Problem 1: In the rows from the line with "Where should I click to: Open the Terminal" to the line with "Action: click(1360, 93)", swap "dropdown" for "drop-down" and leave every other word unchanged. Give those lines only.

Passage given:
Monday,
May 24 2004
STILL BUSH'S RACE TO LOSE: Five or six weeks ago
there was a flurry of stories
describing how Democrats were terribly concerned
about the state
of the Kerry campaign.
Only
three or four weeks before that we witnessed the crescendo
of Kerry's
primary run and there was a lot of talk about how the
White House had to "get in the game" and "get
serious" with the campaign.
The
latest flurry of punditry, brought on by the string of bad
news in Iraq over the last few weeks, is best summed up
by the theme "President Bush is in big trouble."
Everyone
needs to settle down. Republicans should take a deep breath
and perhaps take an early Memorial Day vacation and Democrats
who are rubbing their hands thinking they are headed for
the White House might want to temper their enthusiasm. President
Bush is not nearly in as bad of shape as you would think
from reading the papers or listening to the punditry on
TV.
Yes,
I know all about the falling job
approval numbers, the right/track wrong/track polls,
and about how no modern day President has won reelection
with approval ratings below 50%. Lost in all the focus on
particular polling, however, is an underappreciation of
the significance of September 11, 2001 and the fact that
America is at war.

Problem 2: List every phrase that the passage on the state of the Bush race sets in quotation marks.

Collection entries
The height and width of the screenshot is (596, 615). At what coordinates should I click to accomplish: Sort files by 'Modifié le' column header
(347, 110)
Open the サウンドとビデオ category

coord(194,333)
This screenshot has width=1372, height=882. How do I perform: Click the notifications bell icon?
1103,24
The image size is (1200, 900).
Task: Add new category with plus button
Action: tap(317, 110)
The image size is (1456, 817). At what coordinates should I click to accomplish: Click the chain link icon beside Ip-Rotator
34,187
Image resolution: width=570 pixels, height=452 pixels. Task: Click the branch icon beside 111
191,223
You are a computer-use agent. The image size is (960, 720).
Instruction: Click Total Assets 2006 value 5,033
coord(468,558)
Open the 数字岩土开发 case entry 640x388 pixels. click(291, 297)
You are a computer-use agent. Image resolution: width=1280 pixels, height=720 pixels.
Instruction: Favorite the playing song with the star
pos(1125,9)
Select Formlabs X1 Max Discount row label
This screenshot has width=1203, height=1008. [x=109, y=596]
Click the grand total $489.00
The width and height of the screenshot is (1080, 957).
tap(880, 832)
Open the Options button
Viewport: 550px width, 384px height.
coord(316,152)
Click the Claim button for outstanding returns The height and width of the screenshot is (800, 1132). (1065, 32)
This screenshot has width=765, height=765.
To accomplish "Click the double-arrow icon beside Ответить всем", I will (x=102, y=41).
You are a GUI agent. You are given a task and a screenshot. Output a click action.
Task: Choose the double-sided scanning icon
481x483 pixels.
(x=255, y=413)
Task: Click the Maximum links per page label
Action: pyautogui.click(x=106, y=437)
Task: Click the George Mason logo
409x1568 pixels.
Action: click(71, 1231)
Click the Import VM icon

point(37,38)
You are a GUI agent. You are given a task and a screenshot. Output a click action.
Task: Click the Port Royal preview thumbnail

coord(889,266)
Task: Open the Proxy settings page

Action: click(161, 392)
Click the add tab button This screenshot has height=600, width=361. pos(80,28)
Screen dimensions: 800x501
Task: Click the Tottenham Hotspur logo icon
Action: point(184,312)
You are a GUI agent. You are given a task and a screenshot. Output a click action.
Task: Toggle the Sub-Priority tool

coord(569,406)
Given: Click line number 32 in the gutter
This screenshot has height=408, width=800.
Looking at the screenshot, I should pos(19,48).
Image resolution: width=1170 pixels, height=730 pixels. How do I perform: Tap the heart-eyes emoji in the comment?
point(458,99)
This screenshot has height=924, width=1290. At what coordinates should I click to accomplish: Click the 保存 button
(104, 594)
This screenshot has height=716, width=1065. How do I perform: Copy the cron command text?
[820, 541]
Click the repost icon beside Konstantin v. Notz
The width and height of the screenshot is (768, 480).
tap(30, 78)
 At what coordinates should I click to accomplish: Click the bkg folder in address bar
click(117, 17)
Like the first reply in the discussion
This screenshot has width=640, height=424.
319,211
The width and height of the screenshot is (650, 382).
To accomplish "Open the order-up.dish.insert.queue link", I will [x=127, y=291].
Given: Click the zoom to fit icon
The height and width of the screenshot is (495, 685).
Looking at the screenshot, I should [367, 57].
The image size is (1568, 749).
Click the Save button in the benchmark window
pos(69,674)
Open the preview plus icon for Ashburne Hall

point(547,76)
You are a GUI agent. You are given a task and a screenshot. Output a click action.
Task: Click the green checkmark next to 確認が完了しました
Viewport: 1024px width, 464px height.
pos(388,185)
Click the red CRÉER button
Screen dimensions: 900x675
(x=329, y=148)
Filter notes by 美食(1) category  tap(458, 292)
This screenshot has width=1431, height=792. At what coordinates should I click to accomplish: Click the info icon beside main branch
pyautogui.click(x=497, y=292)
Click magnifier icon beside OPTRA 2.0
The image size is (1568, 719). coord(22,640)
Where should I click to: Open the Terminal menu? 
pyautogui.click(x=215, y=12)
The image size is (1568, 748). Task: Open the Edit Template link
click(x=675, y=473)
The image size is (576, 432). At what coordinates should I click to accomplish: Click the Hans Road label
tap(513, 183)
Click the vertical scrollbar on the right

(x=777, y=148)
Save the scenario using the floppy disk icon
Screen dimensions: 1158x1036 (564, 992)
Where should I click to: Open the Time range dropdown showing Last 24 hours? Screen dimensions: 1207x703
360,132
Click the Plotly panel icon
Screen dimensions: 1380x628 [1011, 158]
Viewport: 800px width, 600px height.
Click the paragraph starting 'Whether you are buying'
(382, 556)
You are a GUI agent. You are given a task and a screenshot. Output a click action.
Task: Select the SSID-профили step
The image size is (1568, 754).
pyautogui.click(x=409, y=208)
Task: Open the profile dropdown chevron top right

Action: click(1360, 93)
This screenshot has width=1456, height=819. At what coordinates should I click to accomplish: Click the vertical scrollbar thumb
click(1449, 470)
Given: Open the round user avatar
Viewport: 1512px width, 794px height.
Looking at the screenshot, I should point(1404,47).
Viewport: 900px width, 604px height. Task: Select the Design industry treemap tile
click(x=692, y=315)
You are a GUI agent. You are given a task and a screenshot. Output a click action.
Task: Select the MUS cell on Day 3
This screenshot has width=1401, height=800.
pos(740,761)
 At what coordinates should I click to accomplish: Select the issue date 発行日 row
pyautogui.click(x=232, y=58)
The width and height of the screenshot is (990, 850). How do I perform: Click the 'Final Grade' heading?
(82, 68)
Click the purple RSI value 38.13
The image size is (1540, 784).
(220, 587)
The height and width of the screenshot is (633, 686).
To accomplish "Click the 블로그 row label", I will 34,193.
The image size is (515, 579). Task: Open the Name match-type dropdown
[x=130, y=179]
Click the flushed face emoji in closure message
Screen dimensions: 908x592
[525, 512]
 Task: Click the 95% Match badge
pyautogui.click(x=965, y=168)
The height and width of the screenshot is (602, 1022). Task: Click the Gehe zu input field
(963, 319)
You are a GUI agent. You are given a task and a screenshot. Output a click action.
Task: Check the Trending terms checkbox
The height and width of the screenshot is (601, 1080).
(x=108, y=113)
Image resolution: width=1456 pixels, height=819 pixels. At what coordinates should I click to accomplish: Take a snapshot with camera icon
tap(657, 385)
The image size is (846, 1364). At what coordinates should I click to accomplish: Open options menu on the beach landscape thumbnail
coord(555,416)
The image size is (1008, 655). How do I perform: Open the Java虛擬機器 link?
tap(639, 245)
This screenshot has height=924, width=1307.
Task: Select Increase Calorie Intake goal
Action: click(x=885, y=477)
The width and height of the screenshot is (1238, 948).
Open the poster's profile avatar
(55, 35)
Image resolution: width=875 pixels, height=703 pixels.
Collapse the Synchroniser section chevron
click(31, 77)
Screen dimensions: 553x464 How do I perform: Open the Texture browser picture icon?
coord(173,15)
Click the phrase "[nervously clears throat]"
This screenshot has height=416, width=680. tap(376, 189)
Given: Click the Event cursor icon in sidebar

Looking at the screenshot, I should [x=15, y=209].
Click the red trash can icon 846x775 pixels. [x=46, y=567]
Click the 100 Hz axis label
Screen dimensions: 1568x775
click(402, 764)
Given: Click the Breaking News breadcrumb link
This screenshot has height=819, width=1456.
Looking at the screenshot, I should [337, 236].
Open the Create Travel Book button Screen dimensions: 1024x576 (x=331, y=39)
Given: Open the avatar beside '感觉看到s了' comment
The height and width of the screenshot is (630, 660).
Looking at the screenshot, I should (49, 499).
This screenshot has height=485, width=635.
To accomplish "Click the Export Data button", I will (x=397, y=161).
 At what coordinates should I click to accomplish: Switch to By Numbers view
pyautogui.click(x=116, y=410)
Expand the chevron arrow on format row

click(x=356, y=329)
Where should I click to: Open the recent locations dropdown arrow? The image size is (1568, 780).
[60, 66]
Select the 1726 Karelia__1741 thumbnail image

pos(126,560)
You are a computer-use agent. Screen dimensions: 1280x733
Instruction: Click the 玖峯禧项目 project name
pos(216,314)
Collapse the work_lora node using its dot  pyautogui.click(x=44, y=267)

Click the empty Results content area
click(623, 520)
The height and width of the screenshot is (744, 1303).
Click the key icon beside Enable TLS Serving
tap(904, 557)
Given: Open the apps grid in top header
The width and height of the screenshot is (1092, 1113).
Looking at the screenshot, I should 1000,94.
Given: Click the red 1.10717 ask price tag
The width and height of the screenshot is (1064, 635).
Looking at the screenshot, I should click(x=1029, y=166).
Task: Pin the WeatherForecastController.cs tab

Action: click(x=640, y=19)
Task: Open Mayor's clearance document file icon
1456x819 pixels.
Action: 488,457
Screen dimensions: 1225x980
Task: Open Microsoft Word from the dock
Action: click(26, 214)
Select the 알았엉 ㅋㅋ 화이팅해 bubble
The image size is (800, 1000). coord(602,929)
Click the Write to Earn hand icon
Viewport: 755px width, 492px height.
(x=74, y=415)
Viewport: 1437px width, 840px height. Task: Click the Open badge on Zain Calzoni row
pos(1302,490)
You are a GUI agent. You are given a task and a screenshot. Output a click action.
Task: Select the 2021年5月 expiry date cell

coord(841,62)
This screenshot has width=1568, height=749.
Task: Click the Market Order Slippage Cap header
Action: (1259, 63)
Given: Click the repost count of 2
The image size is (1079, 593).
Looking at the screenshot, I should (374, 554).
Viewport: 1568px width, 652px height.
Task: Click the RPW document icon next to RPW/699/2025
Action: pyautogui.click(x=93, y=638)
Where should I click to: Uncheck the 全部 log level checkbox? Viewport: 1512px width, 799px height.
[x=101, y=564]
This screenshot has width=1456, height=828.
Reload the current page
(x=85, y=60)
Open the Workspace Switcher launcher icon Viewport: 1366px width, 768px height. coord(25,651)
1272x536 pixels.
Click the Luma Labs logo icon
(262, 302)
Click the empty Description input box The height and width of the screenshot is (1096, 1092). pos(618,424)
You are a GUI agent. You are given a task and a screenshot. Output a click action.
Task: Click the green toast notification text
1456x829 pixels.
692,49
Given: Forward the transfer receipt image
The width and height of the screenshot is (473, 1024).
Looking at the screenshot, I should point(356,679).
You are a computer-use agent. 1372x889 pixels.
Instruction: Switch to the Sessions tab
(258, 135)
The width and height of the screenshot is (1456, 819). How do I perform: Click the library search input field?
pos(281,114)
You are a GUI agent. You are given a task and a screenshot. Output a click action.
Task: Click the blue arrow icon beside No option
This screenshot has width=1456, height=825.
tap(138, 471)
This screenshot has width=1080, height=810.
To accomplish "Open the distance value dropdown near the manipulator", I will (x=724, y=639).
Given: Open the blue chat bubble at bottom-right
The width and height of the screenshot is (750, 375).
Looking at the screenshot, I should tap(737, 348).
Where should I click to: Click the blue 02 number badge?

Exercise output 1:
Where should I click to: Open the Terminal menu? 
pyautogui.click(x=215, y=12)
The image size is (1568, 748). Task: Open the Edit Template link
click(x=675, y=473)
The image size is (576, 432). At what coordinates should I click to accomplish: Click the Hans Road label
tap(513, 183)
Click the vertical scrollbar on the right

(x=777, y=148)
Save the scenario using the floppy disk icon
Screen dimensions: 1158x1036 (564, 992)
Where should I click to: Open the Time range drop-down showing Last 24 hours? Screen dimensions: 1207x703
360,132
Click the Plotly panel icon
Screen dimensions: 1380x628 [1011, 158]
Viewport: 800px width, 600px height.
Click the paragraph starting 'Whether you are buying'
(382, 556)
You are a GUI agent. You are given a task and a screenshot. Output a click action.
Task: Select the SSID-профили step
The image size is (1568, 754).
pyautogui.click(x=409, y=208)
Task: Open the profile drop-down chevron top right

Action: click(1360, 93)

Exercise output 2:
- "get in the game"
- "get serious"
- "President Bush is in big trouble."